REQUIREMENT | Give back exactly the stretch of data below from the line holding "You are a computer-use agent. Screen" through the line holding "Click the sales@techsciresearch.com", both ends included, and leave the remaining lines out.

-- INFORMATION SHOWN follows --

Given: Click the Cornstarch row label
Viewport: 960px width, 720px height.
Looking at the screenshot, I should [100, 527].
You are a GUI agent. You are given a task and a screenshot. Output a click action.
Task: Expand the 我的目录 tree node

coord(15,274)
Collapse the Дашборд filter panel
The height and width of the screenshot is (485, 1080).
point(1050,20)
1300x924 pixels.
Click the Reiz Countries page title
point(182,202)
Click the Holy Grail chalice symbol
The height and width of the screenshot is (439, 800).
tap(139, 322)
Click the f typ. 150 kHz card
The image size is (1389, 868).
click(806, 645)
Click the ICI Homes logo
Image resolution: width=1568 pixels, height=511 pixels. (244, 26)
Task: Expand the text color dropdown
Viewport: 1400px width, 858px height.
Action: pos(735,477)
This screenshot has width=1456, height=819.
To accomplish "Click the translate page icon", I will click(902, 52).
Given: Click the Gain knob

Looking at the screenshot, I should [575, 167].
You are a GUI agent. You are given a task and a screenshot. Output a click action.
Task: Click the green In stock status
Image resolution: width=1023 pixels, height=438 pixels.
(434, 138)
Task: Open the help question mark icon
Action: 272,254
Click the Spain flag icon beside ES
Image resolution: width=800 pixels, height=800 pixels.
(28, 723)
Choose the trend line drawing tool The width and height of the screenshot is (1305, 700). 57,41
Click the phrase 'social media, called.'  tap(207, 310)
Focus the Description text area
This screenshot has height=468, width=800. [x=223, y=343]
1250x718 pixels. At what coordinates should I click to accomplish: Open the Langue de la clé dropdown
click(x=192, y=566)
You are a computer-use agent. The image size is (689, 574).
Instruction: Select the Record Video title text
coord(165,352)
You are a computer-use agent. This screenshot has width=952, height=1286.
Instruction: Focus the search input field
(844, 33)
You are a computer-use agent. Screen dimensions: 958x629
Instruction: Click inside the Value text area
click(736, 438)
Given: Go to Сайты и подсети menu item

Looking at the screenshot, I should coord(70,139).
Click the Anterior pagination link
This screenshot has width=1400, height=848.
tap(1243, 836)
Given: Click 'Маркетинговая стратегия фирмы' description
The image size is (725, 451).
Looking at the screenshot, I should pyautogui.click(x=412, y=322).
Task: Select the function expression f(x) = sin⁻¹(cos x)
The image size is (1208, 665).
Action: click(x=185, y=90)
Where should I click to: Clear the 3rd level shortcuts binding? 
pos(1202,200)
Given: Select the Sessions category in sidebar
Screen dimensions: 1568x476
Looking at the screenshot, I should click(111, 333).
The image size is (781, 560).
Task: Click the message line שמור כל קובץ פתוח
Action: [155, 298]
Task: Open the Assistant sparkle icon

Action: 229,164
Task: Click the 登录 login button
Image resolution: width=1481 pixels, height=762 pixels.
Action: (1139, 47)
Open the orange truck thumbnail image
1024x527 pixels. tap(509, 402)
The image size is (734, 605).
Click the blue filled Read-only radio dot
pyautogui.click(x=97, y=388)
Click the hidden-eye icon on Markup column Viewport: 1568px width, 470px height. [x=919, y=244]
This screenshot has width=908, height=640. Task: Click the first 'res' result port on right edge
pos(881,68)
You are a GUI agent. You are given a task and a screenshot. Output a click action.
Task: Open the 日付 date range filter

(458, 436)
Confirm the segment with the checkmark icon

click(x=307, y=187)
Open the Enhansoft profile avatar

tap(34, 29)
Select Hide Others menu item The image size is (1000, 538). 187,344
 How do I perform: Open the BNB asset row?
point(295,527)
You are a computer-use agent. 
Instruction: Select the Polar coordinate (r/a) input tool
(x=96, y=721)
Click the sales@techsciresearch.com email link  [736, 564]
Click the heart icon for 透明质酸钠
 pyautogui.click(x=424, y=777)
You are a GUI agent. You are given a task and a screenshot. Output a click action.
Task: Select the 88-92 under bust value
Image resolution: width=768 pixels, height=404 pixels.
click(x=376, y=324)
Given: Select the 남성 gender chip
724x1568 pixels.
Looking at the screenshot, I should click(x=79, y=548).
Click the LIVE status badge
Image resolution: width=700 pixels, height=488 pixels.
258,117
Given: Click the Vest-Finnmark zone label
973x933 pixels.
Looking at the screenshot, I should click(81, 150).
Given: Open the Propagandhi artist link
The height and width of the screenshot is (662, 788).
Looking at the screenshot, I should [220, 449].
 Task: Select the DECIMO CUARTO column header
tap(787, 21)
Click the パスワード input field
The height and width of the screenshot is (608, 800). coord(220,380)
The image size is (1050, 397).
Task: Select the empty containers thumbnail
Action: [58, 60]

-- INFORMATION SHOWN concluded --

SOLUTION |
You are a computer-use agent. Screen dimensions: 958x629
Instruction: Click inside the Value text area
click(736, 438)
Given: Go to Сайты и подсети menu item

Looking at the screenshot, I should coord(70,139).
Click the Anterior pagination link
This screenshot has width=1400, height=848.
tap(1243, 836)
Given: Click 'Маркетинговая стратегия фирмы' description
The image size is (725, 451).
Looking at the screenshot, I should pyautogui.click(x=412, y=322).
Task: Select the function expression f(x) = sin⁻¹(cos x)
The image size is (1208, 665).
Action: click(x=185, y=90)
Where should I click to: Clear the 3rd level shortcuts binding? 
pos(1202,200)
Given: Select the Sessions category in sidebar
Screen dimensions: 1568x476
Looking at the screenshot, I should click(111, 333).
The image size is (781, 560).
Task: Click the message line שמור כל קובץ פתוח
Action: [155, 298]
Task: Open the Assistant sparkle icon

Action: 229,164
Task: Click the 登录 login button
Image resolution: width=1481 pixels, height=762 pixels.
Action: (1139, 47)
Open the orange truck thumbnail image
1024x527 pixels. tap(509, 402)
The image size is (734, 605).
Click the blue filled Read-only radio dot
pyautogui.click(x=97, y=388)
Click the hidden-eye icon on Markup column Viewport: 1568px width, 470px height. [x=919, y=244]
This screenshot has width=908, height=640. Task: Click the first 'res' result port on right edge
pos(881,68)
You are a GUI agent. You are given a task and a screenshot. Output a click action.
Task: Open the 日付 date range filter

(458, 436)
Confirm the segment with the checkmark icon

click(x=307, y=187)
Open the Enhansoft profile avatar

tap(34, 29)
Select Hide Others menu item The image size is (1000, 538). 187,344
 How do I perform: Open the BNB asset row?
point(295,527)
You are a computer-use agent. 
Instruction: Select the Polar coordinate (r/a) input tool
(x=96, y=721)
Click the sales@techsciresearch.com email link  [736, 564]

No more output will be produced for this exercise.